Landlords are legally required to provide tenants with all necessary gas and electrical safety and any other relevant certification at the beginning of a tenancy (and carry out all scheduled inspections and tests where required). Where inspections have already been carried out, documents can be provided by post or in some circumstances it may be possible to provide digital copies.

For further information about gas safety certificates and possession proceedings during the COVID-19 outbreak, please see the technical guidance.

Electrical and gas safety in privately rented properties

The Electrical Safety Standards in the Private Rented Sector Regulations 2020 were made on 18 March and apply to all new tenancies from 1 July 2020 and will apply for existing tenancies on 1 April 2021.

The Electrical Safety Regulations require landlords to:

  1. Have the electrical installations in their properties inspected and tested by a person who is qualified and competent, at least every 5 years.

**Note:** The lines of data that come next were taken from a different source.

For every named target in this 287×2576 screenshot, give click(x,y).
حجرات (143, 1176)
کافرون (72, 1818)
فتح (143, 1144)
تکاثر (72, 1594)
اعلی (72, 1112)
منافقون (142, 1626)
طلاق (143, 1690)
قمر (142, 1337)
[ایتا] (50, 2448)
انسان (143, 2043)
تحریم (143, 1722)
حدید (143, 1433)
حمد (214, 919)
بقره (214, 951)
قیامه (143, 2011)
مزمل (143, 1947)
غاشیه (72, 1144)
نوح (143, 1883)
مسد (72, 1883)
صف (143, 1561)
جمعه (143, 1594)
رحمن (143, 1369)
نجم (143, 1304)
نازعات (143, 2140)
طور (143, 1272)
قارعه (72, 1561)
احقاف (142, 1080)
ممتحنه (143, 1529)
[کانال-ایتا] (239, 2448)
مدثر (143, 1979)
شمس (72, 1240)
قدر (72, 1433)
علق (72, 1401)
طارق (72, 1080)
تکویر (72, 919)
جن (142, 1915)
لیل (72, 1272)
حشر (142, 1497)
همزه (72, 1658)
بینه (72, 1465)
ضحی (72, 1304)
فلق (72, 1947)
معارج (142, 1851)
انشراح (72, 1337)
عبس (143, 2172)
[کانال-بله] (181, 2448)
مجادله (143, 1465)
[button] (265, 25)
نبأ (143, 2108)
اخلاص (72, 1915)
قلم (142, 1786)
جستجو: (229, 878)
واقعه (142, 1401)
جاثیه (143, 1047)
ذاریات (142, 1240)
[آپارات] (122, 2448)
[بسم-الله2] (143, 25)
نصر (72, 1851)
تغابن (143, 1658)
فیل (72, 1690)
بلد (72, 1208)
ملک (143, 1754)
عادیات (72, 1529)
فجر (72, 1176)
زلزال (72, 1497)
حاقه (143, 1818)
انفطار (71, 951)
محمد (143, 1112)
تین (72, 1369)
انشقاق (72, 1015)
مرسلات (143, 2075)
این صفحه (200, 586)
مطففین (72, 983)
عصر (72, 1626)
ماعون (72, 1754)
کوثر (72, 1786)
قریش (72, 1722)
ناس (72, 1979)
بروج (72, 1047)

  2. Provide a copy of the report (known as the Electrical Safety Condition Report or EICR) to their tenants, and to the local authority if requested.

  3. If the EICR requires investigative or remedial works, landlords will have to carry this out within 28 days or a shorter period if specified in the report. Written confirmation of the completion of the remedial works from the electrician must be supplied to the tenant and the local authority within 28 days of completion of the works.

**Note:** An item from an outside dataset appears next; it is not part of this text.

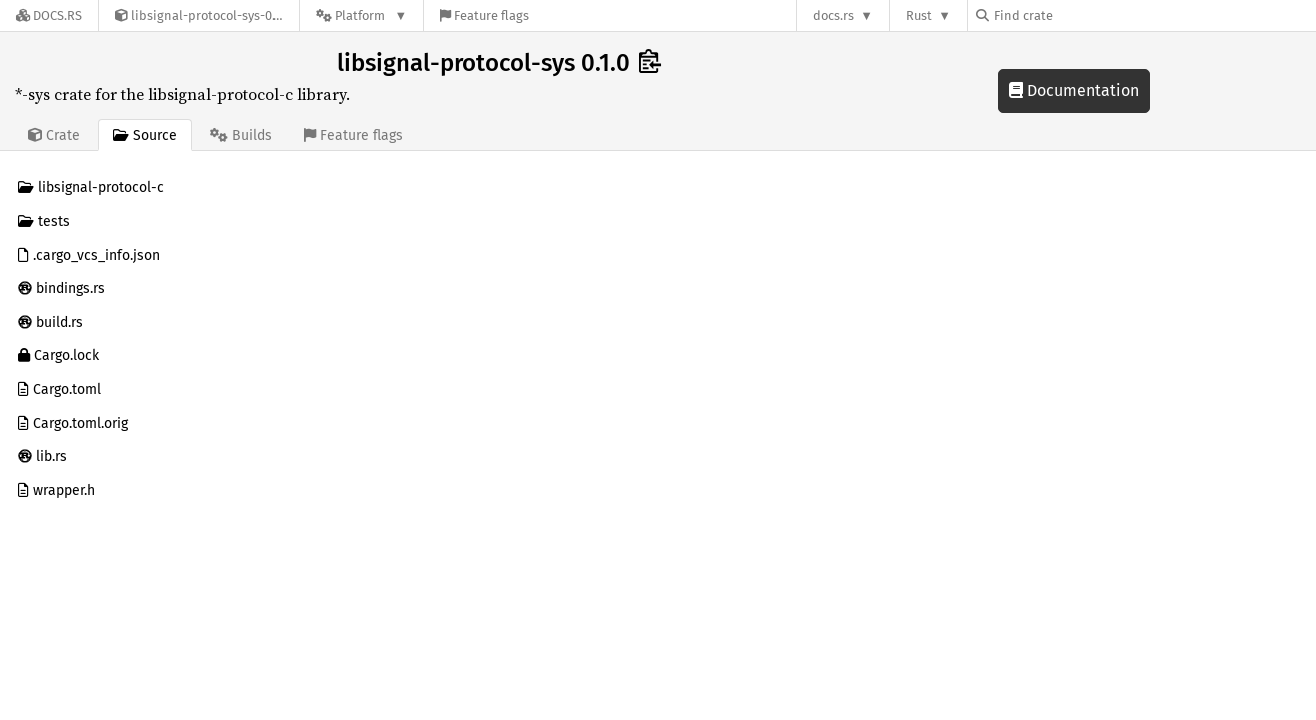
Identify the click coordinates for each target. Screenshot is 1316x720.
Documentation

The Gas Safety (Installation and Use) Regulations 1998 require landlords to have annual gas safety check on each appliance and flue carried out by engineer registered with the Gas Safe Register and to keep a record of each safety check. Further advice can be found on the Gas Safe Register’s website.

Both regulations are clear on the issue of compliance. With regards to the Electrical Safety Regulations, a landlord would not be in breach of the duty to comply with a remedial notice if the landlord can show they have taken all reasonable steps to comply. With regards to a landlord’s duties under the Gas Safety Regulations, a landlord would not be liable for an offence if the landlord can show they have taken all reasonable steps to prevent the contravention.

A landlord could show reasonable steps by keeping copies of all communications they have had with their tenants and with electricians as they tried to arrange the work, including any replies they have had. Landlords may also want to provide other evidence they have that the installation, appliance or flue is in a good condition while they attempt to arrange works.